- **DATA PROVIDED**
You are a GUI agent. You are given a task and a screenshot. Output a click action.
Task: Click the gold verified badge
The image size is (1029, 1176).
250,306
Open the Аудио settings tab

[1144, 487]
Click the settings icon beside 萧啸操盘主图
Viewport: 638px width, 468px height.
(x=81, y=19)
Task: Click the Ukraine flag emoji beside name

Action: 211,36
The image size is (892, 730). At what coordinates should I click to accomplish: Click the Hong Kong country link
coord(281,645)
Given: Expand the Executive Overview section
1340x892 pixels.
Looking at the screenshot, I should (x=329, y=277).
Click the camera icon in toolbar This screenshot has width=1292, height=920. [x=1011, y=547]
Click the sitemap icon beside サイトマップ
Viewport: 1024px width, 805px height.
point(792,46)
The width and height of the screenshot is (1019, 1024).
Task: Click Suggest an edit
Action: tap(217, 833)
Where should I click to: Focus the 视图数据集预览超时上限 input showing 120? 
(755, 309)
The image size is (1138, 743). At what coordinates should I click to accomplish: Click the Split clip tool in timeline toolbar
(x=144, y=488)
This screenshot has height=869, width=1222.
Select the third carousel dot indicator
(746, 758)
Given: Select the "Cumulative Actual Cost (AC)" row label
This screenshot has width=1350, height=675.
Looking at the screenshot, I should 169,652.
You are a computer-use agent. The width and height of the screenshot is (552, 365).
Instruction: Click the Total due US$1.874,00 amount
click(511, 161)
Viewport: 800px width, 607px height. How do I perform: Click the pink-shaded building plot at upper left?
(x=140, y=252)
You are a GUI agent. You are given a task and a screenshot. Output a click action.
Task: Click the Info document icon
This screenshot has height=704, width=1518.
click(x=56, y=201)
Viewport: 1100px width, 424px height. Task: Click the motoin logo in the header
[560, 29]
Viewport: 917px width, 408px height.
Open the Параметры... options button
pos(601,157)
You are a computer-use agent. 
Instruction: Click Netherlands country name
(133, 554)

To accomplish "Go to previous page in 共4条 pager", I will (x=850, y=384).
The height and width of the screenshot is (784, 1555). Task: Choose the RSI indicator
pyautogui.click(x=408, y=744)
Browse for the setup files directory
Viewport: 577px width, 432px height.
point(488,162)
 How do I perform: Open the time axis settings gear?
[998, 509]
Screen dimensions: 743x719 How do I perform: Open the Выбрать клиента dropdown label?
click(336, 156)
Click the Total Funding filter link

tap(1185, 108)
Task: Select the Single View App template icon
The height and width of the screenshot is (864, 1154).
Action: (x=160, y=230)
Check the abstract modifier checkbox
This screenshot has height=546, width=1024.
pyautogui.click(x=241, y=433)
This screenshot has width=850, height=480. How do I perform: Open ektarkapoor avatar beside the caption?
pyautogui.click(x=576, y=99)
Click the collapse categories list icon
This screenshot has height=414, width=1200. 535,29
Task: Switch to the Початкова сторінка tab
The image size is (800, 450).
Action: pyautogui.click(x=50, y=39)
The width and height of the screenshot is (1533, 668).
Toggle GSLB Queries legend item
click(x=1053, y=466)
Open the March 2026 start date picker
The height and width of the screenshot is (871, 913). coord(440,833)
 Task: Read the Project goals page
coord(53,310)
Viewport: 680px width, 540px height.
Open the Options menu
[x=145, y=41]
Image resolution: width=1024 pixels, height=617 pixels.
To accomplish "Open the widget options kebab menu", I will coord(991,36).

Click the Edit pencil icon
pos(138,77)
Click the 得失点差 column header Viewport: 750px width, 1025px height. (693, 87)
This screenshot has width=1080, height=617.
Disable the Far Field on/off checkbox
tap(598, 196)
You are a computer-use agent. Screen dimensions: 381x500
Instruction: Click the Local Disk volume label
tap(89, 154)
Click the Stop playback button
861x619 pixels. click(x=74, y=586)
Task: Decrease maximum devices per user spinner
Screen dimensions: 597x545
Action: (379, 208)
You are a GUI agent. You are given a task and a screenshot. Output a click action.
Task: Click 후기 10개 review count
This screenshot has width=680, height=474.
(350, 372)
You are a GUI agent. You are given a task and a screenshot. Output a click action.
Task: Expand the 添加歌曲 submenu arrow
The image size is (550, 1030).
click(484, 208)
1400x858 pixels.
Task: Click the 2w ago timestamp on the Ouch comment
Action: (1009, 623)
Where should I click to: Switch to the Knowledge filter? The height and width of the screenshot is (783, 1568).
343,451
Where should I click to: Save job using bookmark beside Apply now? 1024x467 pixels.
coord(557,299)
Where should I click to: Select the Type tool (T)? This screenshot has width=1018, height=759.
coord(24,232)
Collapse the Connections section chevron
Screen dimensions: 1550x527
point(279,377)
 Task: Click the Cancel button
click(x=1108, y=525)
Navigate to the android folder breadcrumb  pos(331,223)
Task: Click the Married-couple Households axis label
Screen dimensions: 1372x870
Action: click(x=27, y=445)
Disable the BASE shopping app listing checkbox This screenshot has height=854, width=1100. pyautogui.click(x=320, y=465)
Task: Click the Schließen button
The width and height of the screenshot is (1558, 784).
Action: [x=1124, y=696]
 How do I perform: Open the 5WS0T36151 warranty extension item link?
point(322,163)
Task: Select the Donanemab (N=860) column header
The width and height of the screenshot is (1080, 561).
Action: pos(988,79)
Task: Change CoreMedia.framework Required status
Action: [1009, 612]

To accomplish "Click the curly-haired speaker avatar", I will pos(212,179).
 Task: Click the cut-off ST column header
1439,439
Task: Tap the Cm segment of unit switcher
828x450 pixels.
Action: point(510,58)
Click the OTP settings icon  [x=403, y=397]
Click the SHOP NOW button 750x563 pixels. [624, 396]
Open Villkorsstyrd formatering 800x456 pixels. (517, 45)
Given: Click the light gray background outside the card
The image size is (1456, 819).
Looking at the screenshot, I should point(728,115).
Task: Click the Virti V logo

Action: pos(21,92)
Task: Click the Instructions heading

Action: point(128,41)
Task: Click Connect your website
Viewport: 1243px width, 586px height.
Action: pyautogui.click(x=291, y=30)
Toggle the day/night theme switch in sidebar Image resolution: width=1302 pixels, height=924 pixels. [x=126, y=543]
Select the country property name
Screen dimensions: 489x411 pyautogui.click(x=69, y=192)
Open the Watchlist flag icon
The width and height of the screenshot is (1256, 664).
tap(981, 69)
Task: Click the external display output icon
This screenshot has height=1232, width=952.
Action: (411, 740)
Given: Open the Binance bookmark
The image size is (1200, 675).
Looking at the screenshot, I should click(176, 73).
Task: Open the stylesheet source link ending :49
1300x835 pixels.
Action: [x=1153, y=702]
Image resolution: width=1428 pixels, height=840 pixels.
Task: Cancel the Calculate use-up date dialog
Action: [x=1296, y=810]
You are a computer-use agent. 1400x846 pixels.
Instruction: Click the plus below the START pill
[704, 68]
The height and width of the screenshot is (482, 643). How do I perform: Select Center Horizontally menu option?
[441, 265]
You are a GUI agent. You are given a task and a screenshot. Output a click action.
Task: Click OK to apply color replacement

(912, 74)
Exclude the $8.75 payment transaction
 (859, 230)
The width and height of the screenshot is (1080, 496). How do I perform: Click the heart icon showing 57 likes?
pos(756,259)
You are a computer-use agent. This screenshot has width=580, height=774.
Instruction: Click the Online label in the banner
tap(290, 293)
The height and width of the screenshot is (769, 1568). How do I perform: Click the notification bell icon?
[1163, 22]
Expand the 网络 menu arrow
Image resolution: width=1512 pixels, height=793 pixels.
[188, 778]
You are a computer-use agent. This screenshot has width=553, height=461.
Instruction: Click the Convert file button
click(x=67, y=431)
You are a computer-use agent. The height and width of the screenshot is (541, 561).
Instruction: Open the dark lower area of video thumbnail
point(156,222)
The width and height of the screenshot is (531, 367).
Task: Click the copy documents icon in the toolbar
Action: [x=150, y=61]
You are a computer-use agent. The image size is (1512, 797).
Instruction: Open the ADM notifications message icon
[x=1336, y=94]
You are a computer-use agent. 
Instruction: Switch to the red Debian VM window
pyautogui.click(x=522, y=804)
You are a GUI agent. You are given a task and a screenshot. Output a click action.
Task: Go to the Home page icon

- **TASK**
Please write out the items starting at the line that contains "Open Villkorsstyrd formatering" and ending at the line that contains "Action: pos(21,92)", both included.

- **OUTPUT BELOW**
Open Villkorsstyrd formatering 800x456 pixels. (517, 45)
Given: Click the light gray background outside the card
The image size is (1456, 819).
Looking at the screenshot, I should point(728,115).
Task: Click the Virti V logo

Action: pos(21,92)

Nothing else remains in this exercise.